Roger came in. He was barefooted, wore a faded pair of dungarees, and an old striped fisherman’s shirt that was shrunken from washings. You could see the back muscles move under it as he leaned forward and put his arms on the bar. In the dim light of Bobby’s, his skin showed very dark and his hair was salt- and sun-streaked.

“They’re still sleeping,” he said to Thomas Hudson. “Somebody beat up Eddy. Did you see?”

“He was having fights all last night,” Bobby told him. “They didn’t amount to anything.”

“I don’t like things to happen to Eddy,” Roger said.

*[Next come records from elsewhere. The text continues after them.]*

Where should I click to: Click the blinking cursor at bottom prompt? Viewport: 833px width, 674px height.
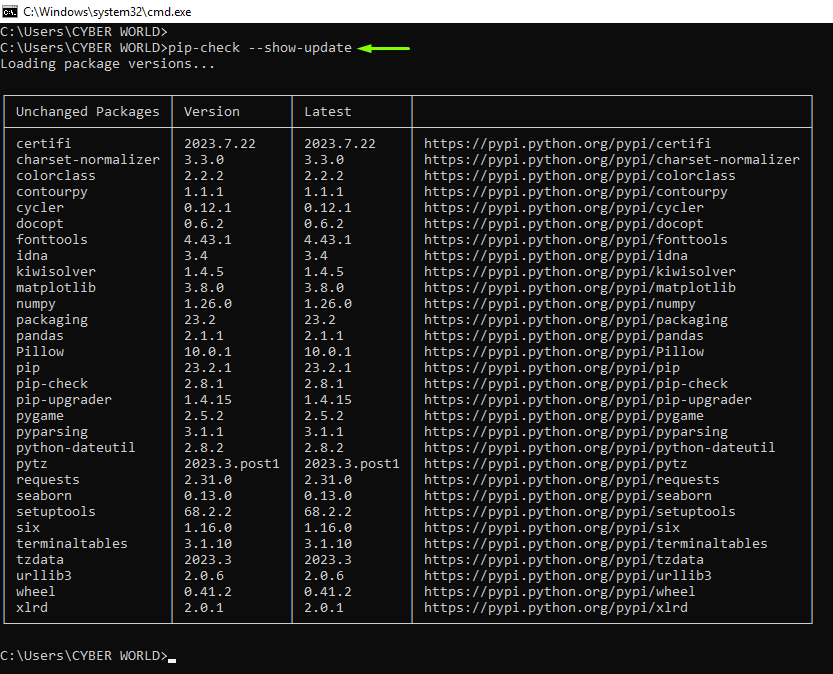pos(172,660)
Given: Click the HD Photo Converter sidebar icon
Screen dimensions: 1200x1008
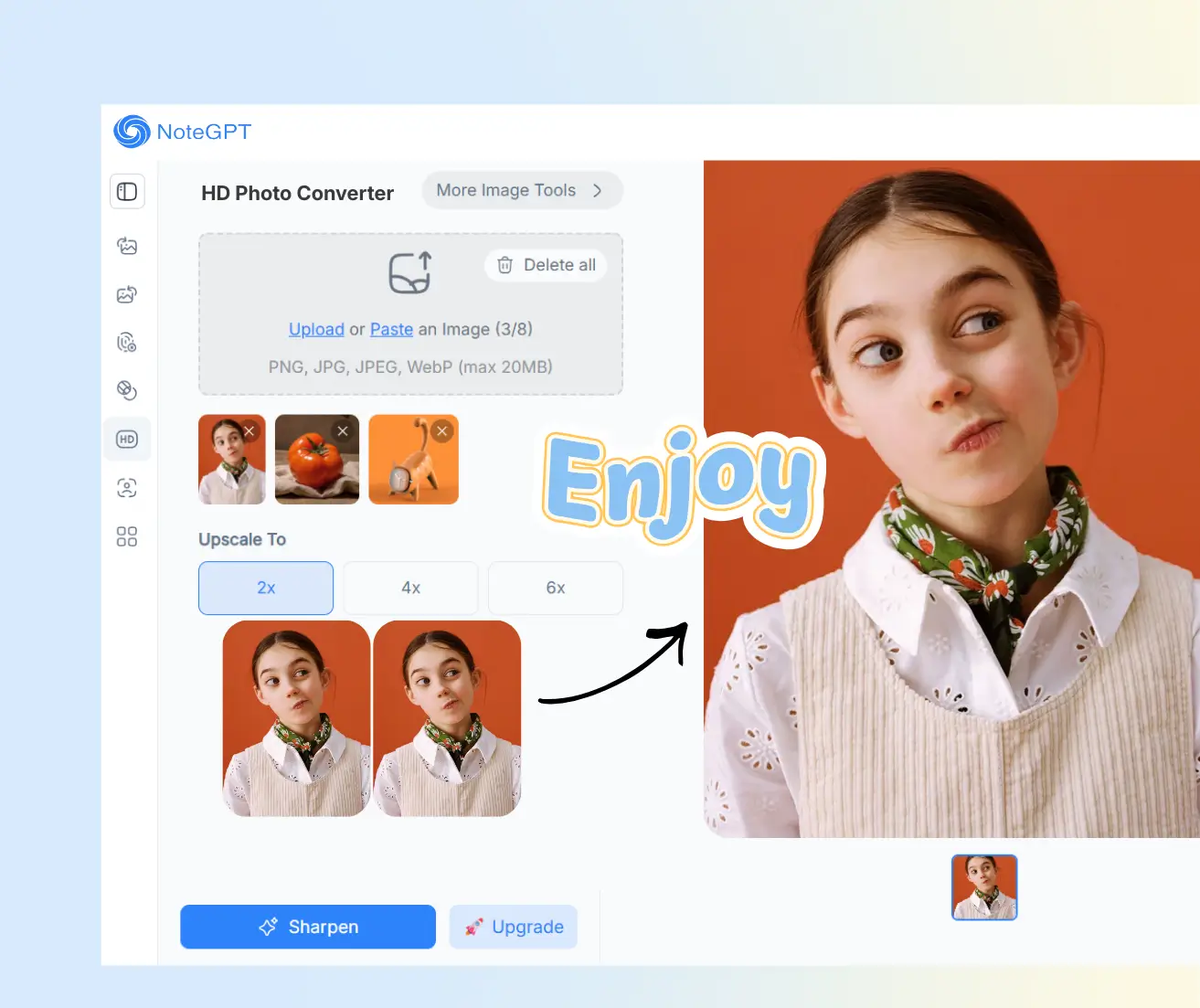Looking at the screenshot, I should tap(127, 439).
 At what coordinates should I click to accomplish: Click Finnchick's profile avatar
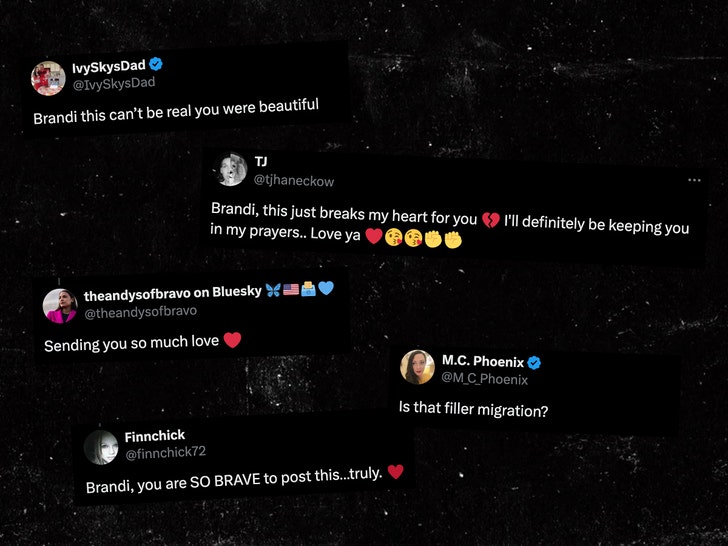click(101, 448)

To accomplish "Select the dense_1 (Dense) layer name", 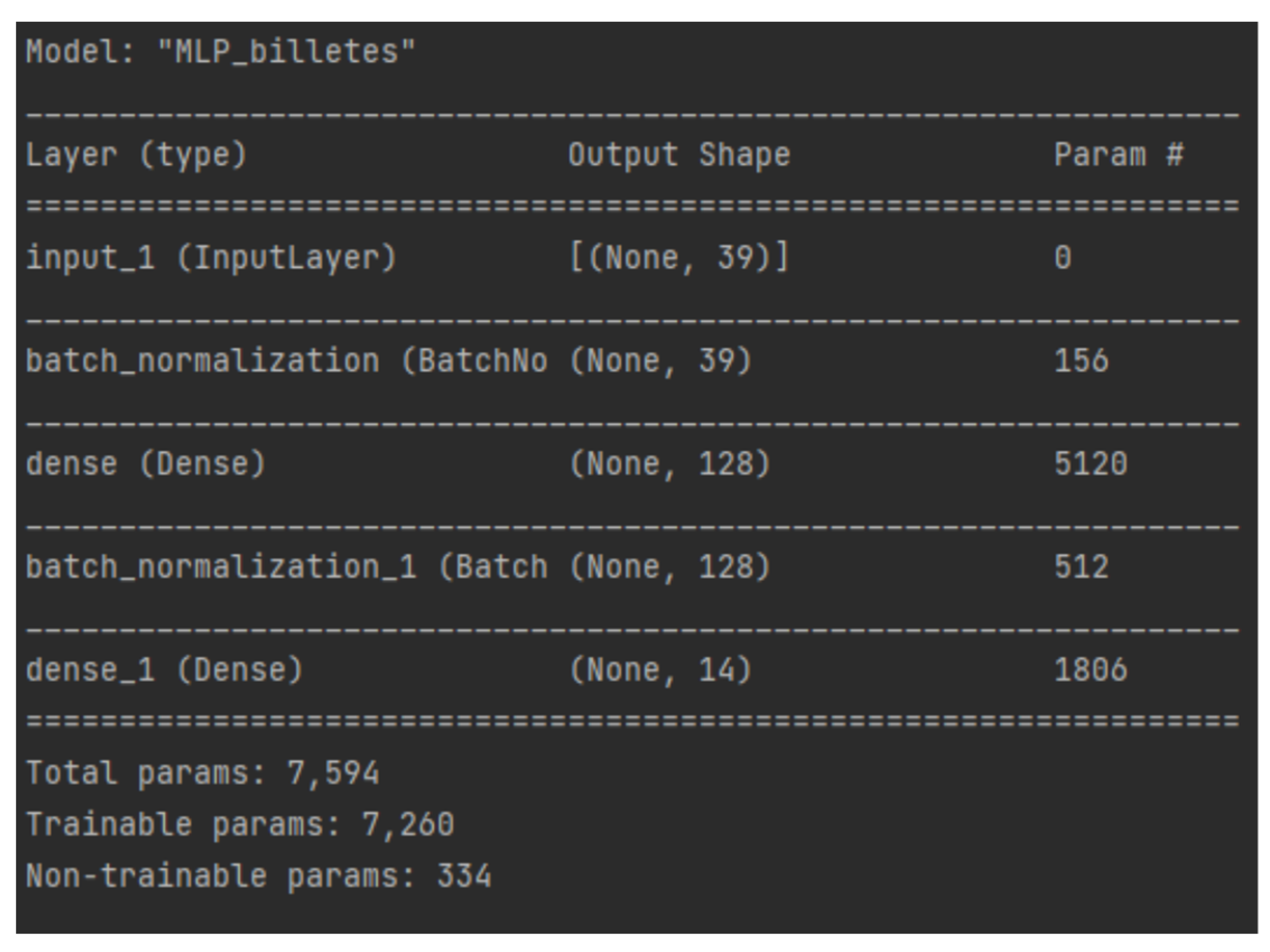I will [164, 670].
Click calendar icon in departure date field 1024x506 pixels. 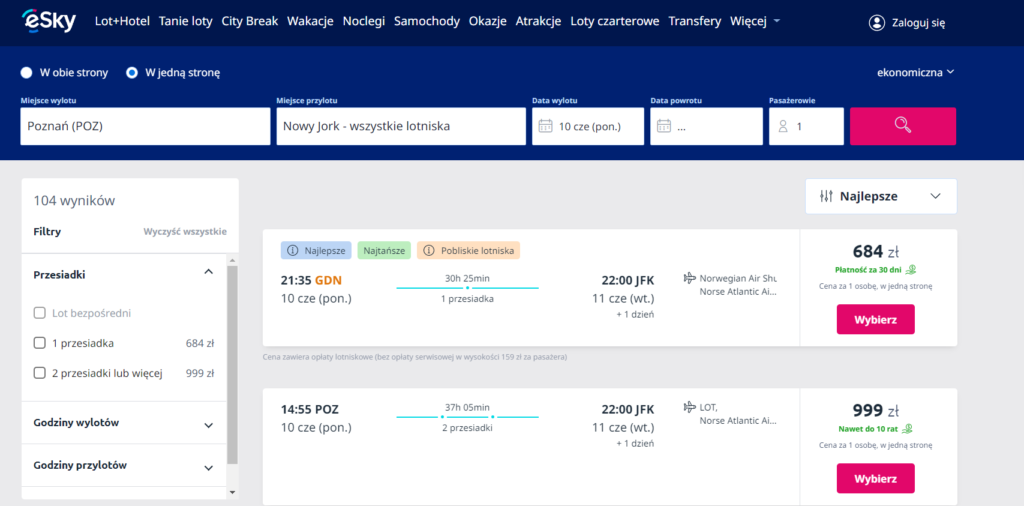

“Wasn’t anything bad, Roger,” Bobby assured him. “He was drinking and fighting people who wouldn’t believe him. Nobody did anything wrong to him.”

“I feel bad about David,” Roger said to Thomas Hudson. “We shouldn’t have ever let him do it.”

“He’s probably all right,” Thomas Hudson said. “He was sleeping well. But it was my responsibility. I was the one to call it off.”

“No. You trusted me.”

“The father has the responsibility,” Thomas Hudson said. “And I turned it over to you when I had no right to. It isn’t anything to delegate.”

“But I took it,” Roger said. “I didn’t think it was harming him. Neither did Eddy.”

“I know,” Thomas Hudson said. “I didn’t think it was either. I thought something else was at stake.”

“So did I,” Roger said. “But now I feel selfish and guilty as hell.”

“I’m his father,” Thomas Hudson said. “It was my fault.”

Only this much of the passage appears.